In 1879, the veteran Alexander Grant Cortner, acquired 145 acres. He and Mary Elizabeth Landers, and their children and cultivated the land and continued to operate the sawmill and blacksmith shop. In 1911, Alexander and Mary Cortner’s sixth child, Will Lucy, acquired 140 acres. He raised horses, cows, hogs, sheep, and chickens while also growing corn, wheat, hay, vegetables, and an orchard on his family’s farm. Will was married twice; with Josephine Cotton, he had three children and with Eliza Kate Sutton, he had nine children. During the 1924 “Name Your Home” Campaign, the Cortners named their property the “Willow Wood Farm,” a name that remains today. Two sons, Forrest, and Claude, served in World War II.
The fourth generation to own and work the land were two of Eliza and Will Cortner’s sons, George R. and Willie Alfred (W.A.) Cortner. They acquired the land in 1928 and continued to farm in ways similar to their parents. The brothers also started a dairy, built a dairy barn and silo, and harvested timber. In 1935, the Cortners purchased a one acre tract of land with a mill raceway on it; the raceway historically provided Rowesville residents and local mill with a water supply that originated on the Cortners’ farm, from the Shipman Creek, near Cave Spring. The brothers’ wives and children lived on the farm and assisted in its production. George R. and W.A. were both members of the Farm Bureau while they had joint ownership of the farm; W.A. maintained his membership throughout his life.
W.A. acquired his brother’s share of the land in 1946. He and his wife, Mattie Poplin Cortner, had five children – Joyce, William Edward, Amna Ruth, Margaret Rose, and John Winston. Like previous generations of farm women, Mattie was active in improving the quality of life on the farm; she was a member of the Home Demonstration Club in the 1940s and 1950s. The dairy continued in operation until the 1970s when W.A. began to raise beef cattle. In 1983, they transferred ownership of the 140 acres to their five children while W.A. continued to manage the farm, raising beef cattle and hay. He passed away at the age of 92 in 1998 and is buried in the Nutt Cemetery on the Willow Wood Farm. This cemetery likely dates back to the early 1800s and has sixty or more graves. It is likely the burial place of several pioneer settlers, including Daniel Shipman.

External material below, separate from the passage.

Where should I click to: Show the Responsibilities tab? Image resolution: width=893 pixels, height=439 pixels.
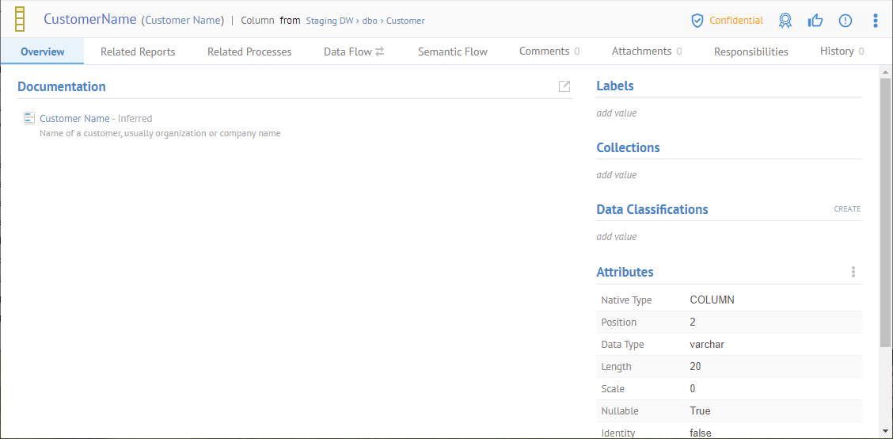751,52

The present owners, William Edward and Jane T. Cortner acquired his siblings’ share in 1990. While still attending Shelbyville Central High School in the 1950s, William was a member of the Future Farmers and for at least forty years, he has been a member of the Farm Bureau. Jane is a member of the Farm Bureau Women of Bedford County. This generation built several outbuildings to support the farm work. Their children are Mary Lee Cortner Barton and Steven Forrest Cortner. Today, William and Jane Cortner own and actively manage this historic farm.